Understanding Chromosome Mis-segregation in Alzheimer’s Disease and Other Neurodegenerative Disorders

When chromosomes fail to segregate properly during cell division, the resulting daughter cells will have an abnormal number of chromosomes and are called “aneuploid.” When neurons become aneuploid, they are prone to degeneration. We and others have found that the death of aneuploid neurons likely underlies most of the neurodegeneration and nerve cell loss in both Alzheimer’s disease and frontotemporal dementia. In Alzheimer’s disease, the neuronal cell death is caused by the amyloid-beta protein itself, which inhibits the activity of Kinesin-5, a microtubule-dependent motor protein required for mitosis and other cellular functions. We are currently analyzing aneuploidy in other forms of neurodegenerative disease and are testing novel drugs capable of preventing chromosome mis-segregation defects in cell culture and animal models of Alzheimer’s disease.

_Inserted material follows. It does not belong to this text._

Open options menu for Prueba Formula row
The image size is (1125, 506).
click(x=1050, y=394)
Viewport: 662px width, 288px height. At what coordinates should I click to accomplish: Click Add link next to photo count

Understanding the Role of ApoE in Alzheimer’s Disease

Besides age, inheritance of the ApoE4-encoding form of the apolipoprotein E (APOE) gene is the most important risk factor for developing Alzheimer’s disease. We have discovered a mechanism by which ApoE works to promote Alzheimer’s disease: it binds to the amyloid-beta peptide and converts it into toxic species that kill neurons and cause neurodegeneration, with the ApoE4 form being the most detrimental. We are using complementary approaches to identify drugs that prevent ApoE from promoting this neurodegenerative pathway in Alzheimer’s disease.

Environmental Enrichment, Exercise, and Rolipram Studies

Research from our group and others has shown that environmental enrichment and exercise can lead to enhanced cognition in a mouse model of Alzheimer’s disease, and increasing evidence suggests that similar benefits are likely to occur in humans. We have discovered and published our finding that a known drug, called Rolipram, can mimic the benefits of environmental enrichment in a mouse model of Alzheimer’s disease. We believe this unique approach has great potential to translate into applications for people with Alzheimer’s disease.

Caffeine and Melatonin Studies

Both caffeine and melatonin, two safe over-the-counter remedies, have been shown by us and others to prevent and/or reverse Alzheimer’s disease cognitive deficits in mouse models of the disease. We are continuing to investigate these findings using additional complementary models of Alzheimer’s disease, before initiating clinical trials.